The official said the Biden administration will have an opportunity to change the rules as America’s supply chain strengthens.

“The domestic content bonus under the Inflation Reduction Act will boost American manufacturing, including in iron and steel, so that American workers and companies continue to benefit from President Biden’s Investing in America agenda,” Treasury Secretary Janet L. Yellen said in a statement. “These tax credits are key to driving investment and ensuring all Americans can grow a clean energy economy.”

Critics say the new rules won’t be enough to incentivize companies to move their solar supply chain out of China.

Mike Carr, executive director of the Solar Manufacturers Coalition for America, which includes solar companies with US operations like Hemlock Semiconductor, Wacker Chemie, Qcells and First Solar, called the move “a missed opportunity to build a domestic solar manufacturing supply chain.”

“The simple fact is that today’s announcement will likely lead to the scaling back of planned investments in the critical areas of solar wafers, ingots, and polysilicon production,” he said in a statement. “China produces 97 percent of the world’s solar wafers – giving it substantial control over the production of polysilicon and cells. We fear that this guidance will strengthen its dominance in this critical part of the solar supply chain.

The Biden administration has set an ambitious goal of generating 100 percent of the nation’s electricity from carbon-free energy sources by 2035, a goal that would require more than doubling solar installations.

The United States is still heavily dependent on Chinese manufacturing for low-cost solar modules, although many Chinese-owned factories now make the goods in Vietnam, Malaysia and Thailand.

China also supplies many of the key components in solar panels, including more than 80 percent of the world’s polysilicon, which most solar panels use to absorb energy from the sun. And a significant portion of Chinese polysilicon comes from the Xinjiang region, where the US government has banned imports due to concerns about forced labor.

Other companies in the solar supply chain, which rely on imported components, are more positive about the Treasury Department’s guidance.
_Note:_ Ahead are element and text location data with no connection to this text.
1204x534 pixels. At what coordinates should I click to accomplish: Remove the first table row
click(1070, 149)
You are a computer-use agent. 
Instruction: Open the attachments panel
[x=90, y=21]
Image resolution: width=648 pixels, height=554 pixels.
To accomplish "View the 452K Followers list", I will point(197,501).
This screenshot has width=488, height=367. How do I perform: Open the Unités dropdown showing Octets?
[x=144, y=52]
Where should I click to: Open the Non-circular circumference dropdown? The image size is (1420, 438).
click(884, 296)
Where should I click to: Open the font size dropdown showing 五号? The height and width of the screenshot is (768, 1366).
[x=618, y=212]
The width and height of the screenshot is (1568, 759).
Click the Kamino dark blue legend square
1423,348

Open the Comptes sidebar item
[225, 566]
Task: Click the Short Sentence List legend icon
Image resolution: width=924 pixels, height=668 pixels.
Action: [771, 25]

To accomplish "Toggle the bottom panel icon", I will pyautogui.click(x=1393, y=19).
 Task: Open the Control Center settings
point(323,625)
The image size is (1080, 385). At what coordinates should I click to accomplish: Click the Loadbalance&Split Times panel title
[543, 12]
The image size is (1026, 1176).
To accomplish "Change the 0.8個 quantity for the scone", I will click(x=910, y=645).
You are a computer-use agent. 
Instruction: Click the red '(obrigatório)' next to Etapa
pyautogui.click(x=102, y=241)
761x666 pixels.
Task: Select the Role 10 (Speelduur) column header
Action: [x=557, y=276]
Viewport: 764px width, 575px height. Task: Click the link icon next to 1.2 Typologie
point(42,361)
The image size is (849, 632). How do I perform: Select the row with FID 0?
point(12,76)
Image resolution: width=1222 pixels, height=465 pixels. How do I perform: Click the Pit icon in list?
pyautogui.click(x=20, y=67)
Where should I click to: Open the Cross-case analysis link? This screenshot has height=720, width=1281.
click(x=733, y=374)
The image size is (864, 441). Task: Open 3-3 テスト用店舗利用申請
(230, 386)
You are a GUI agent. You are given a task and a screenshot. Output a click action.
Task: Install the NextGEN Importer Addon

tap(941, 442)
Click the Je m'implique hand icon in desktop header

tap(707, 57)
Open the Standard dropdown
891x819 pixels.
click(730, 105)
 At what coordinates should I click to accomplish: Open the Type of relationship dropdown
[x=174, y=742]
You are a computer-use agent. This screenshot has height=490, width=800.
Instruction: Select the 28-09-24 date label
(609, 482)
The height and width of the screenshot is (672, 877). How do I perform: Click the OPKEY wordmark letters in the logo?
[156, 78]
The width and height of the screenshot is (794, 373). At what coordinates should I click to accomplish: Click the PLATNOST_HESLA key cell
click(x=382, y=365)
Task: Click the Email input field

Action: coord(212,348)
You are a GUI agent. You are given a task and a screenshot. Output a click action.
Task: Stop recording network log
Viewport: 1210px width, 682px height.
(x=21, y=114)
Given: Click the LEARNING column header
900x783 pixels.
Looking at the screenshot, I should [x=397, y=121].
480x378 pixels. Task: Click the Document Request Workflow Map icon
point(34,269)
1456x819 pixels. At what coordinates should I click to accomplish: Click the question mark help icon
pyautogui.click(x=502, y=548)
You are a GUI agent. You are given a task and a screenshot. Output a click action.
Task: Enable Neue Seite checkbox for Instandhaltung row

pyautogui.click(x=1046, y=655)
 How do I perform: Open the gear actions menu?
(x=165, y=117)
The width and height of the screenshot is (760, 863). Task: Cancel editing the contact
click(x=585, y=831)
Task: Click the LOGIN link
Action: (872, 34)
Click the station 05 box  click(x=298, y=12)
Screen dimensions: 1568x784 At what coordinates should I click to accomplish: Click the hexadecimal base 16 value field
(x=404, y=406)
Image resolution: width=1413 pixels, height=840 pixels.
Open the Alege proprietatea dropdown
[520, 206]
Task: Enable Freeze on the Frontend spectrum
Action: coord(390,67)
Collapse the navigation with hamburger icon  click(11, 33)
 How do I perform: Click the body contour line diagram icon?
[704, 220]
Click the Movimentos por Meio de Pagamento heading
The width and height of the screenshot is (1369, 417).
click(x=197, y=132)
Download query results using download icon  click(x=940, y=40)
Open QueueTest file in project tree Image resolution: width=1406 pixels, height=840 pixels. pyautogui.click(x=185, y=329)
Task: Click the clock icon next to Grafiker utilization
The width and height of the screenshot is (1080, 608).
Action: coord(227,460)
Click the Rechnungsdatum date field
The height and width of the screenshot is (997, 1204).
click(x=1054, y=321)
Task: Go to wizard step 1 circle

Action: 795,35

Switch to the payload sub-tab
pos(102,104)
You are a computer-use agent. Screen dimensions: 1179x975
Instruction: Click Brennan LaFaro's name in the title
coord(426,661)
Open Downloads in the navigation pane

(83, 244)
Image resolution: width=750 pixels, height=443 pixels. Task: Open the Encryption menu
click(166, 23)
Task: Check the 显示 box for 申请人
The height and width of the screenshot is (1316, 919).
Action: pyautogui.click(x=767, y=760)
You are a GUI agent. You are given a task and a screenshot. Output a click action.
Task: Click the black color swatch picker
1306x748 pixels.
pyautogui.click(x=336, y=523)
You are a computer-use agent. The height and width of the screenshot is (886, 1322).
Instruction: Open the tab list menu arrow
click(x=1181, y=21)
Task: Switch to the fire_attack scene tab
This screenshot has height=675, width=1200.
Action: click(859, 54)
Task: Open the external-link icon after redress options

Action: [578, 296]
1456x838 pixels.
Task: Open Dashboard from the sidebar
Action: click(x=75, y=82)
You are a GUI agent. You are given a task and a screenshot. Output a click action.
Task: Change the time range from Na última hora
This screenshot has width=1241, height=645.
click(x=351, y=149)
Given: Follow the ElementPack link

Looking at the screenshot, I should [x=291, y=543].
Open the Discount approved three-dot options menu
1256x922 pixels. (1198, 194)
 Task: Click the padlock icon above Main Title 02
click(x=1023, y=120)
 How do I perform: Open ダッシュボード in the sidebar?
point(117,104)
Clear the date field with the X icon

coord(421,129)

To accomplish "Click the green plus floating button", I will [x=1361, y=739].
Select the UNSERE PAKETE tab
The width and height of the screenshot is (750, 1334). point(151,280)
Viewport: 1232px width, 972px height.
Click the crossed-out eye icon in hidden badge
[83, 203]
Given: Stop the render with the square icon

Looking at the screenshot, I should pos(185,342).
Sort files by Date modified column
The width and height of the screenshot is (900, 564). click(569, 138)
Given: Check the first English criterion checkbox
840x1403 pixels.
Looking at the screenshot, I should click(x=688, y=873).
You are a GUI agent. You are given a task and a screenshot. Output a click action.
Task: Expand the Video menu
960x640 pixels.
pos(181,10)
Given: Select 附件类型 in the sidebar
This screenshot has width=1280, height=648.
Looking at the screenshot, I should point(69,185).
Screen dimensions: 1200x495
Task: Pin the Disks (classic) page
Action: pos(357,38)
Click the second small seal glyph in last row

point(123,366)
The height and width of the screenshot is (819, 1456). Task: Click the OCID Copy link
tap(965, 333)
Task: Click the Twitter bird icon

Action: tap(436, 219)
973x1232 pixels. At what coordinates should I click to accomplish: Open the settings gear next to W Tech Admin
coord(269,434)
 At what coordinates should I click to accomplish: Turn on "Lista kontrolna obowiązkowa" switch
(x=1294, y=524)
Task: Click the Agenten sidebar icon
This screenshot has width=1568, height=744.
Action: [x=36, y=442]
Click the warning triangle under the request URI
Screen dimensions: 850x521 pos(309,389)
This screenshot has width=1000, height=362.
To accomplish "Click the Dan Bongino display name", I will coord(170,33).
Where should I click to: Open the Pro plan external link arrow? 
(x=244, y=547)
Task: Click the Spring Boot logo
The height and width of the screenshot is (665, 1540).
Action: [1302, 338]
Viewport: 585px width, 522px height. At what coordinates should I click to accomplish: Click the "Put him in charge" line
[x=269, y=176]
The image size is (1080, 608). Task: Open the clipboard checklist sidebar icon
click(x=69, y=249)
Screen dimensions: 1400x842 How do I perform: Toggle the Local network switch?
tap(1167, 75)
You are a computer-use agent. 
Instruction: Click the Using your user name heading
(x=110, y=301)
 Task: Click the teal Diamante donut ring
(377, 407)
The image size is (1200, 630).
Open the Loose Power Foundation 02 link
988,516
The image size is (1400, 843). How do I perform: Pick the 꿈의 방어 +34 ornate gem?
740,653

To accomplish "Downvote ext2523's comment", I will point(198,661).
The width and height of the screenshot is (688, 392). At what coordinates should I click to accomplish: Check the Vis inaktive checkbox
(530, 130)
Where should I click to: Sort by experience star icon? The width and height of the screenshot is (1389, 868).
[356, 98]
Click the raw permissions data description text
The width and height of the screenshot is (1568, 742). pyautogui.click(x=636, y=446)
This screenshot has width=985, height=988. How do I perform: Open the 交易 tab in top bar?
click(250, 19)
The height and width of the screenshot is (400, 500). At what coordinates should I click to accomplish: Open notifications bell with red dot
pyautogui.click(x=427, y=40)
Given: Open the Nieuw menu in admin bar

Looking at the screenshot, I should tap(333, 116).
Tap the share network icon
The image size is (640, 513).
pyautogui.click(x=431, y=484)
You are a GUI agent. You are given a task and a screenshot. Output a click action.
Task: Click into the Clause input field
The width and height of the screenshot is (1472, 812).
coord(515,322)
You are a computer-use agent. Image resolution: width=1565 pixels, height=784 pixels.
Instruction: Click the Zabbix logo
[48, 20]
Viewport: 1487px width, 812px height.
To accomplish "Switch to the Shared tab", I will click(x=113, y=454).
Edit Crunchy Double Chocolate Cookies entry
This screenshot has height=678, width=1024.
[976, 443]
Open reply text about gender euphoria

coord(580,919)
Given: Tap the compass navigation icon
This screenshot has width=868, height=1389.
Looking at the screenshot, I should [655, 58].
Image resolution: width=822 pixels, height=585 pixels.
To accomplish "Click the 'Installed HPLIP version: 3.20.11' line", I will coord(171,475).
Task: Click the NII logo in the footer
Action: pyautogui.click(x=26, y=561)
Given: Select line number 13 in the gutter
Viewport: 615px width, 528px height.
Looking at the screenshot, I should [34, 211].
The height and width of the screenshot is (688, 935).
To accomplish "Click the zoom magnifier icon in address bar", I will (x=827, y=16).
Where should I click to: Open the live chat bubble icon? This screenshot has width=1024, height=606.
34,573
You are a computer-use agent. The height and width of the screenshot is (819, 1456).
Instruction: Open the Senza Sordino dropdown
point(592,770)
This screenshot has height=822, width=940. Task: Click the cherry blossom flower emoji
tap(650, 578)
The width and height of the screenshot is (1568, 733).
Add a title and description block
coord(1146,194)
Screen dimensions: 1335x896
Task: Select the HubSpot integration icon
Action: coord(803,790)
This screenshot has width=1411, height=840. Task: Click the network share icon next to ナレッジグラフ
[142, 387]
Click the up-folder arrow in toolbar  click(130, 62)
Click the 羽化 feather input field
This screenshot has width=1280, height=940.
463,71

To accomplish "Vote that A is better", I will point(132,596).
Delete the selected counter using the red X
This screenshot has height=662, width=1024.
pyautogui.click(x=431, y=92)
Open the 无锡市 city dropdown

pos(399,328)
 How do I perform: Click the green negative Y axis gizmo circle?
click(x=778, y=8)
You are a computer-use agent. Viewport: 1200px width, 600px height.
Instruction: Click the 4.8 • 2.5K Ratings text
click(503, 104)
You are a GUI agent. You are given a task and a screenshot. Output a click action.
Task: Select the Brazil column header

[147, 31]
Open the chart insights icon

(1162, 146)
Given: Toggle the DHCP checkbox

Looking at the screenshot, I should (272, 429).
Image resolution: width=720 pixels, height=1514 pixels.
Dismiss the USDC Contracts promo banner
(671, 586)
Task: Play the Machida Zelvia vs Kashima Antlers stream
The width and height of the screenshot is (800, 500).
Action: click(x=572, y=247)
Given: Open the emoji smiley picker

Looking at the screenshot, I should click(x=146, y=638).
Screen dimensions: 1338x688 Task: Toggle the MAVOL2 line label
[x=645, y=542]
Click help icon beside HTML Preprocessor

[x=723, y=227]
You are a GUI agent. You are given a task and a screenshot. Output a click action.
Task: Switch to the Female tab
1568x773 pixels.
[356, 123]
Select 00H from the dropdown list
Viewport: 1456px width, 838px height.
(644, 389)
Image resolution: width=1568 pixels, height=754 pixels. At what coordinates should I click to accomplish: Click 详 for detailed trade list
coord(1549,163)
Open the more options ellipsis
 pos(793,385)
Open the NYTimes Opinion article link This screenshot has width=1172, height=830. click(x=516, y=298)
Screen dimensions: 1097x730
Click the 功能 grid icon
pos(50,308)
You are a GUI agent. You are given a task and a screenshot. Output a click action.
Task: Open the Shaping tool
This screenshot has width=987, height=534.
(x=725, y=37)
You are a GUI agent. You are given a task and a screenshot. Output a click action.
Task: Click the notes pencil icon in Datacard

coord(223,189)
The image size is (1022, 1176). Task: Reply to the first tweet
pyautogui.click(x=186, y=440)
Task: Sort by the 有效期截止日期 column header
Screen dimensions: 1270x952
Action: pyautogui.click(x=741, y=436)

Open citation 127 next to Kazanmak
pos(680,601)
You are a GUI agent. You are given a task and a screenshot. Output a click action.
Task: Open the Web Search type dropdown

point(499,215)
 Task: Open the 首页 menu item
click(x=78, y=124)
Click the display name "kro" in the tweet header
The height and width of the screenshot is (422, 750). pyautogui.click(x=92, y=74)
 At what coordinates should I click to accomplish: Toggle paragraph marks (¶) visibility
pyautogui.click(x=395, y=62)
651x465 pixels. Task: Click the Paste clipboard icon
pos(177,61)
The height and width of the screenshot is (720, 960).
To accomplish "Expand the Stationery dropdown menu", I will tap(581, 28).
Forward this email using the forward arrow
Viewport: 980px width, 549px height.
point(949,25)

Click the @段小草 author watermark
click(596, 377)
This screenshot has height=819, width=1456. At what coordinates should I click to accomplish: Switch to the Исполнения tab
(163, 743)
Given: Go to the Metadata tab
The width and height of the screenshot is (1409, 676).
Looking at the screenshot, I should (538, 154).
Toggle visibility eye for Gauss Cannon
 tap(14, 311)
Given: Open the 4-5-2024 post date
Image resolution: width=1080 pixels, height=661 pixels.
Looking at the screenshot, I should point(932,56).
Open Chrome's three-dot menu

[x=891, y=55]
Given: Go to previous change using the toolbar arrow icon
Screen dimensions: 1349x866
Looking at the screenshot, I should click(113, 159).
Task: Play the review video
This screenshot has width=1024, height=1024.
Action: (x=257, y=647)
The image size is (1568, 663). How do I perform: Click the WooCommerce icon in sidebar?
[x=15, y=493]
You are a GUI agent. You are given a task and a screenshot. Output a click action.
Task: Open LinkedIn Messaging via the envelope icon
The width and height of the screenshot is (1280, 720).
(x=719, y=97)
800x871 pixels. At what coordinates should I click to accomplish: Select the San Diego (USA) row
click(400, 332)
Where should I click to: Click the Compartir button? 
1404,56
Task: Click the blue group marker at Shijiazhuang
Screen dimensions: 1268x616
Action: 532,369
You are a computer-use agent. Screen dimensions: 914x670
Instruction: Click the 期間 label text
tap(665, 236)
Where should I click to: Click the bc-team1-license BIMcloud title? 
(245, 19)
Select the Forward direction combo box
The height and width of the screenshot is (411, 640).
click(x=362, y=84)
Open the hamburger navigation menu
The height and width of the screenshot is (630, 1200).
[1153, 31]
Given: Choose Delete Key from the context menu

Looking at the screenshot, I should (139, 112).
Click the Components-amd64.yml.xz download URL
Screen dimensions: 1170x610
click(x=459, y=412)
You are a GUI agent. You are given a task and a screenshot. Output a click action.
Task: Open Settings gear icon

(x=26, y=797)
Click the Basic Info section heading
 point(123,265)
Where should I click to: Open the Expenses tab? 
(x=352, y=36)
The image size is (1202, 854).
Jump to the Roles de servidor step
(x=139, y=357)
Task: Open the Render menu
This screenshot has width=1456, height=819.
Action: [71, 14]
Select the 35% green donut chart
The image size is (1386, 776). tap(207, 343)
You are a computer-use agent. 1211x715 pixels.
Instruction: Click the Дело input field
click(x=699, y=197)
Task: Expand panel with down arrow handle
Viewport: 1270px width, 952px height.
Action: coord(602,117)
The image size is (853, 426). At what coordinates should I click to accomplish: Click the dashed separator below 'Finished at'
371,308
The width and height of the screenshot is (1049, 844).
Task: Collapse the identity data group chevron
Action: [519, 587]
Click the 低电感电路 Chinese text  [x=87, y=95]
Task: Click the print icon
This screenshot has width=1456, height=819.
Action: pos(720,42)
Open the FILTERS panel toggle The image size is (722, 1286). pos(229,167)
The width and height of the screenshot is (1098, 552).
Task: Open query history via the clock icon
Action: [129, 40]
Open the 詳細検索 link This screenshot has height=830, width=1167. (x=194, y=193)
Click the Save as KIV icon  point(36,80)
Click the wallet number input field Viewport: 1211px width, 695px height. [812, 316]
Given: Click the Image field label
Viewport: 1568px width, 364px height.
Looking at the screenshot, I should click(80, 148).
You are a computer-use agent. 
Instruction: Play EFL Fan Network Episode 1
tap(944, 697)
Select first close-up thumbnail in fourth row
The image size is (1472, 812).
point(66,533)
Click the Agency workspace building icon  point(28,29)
Abigail Ross Hopper, chief executive of the Solar Energy Industries Association, said the guidance is an important step that will “spark a flood of investment in American-made clean energy equipment and components.”

“The U.S. solar and storage industry strongly supports the onshoring of the domestic clean energy supply chain, and today’s guidance will enhance the Manufacturing Renaissance that began when the historic Inflation Reduction Act was passed last summer,” she said.

Congressional Republicans have targeted the Biden administration’s climate legislation, saying it fails to establish tough guidelines on manufacturing in China and could push federal dollars toward Chinese companies already established in the United States.

The Biden administration also provided funding to build the semiconductor battery and electric vehicle industries. The guidelines for the money include restrictions on access to foreign entities it calls concerns, like Chinese-owned companies. But the Inflation Reduction Act does not contain guardrails against federal dollars going to the US operations of Chinese solar companies.

At a congressional hearing on April 25, Representative Jason Smith, chairman of the House Ways and Means Committee, pointed to JinkoSolar’s Florida facility, a Chinese manufacturer, as eligible for federal tax credits.

“Work at the factory includes robots placing strings of solar cells – most of which come from China – onto the base of the solar panels,” a fact sheet released by Mr Smith said.

Mr Biden has also clashed with domestic solar manufacturers over a separate trade case that would see tariffs imposed on solar products imported from Chinese companies based in Southeast Asia.

Mr Biden’s decision to waive tariffs for two years has angered Republicans and some Democrats in Congress, who say US-based manufacturers need more protection. In recent weeks, the House and Senate have approved measures to reverse the president’s decision, which Mr. Biden is expected to veto.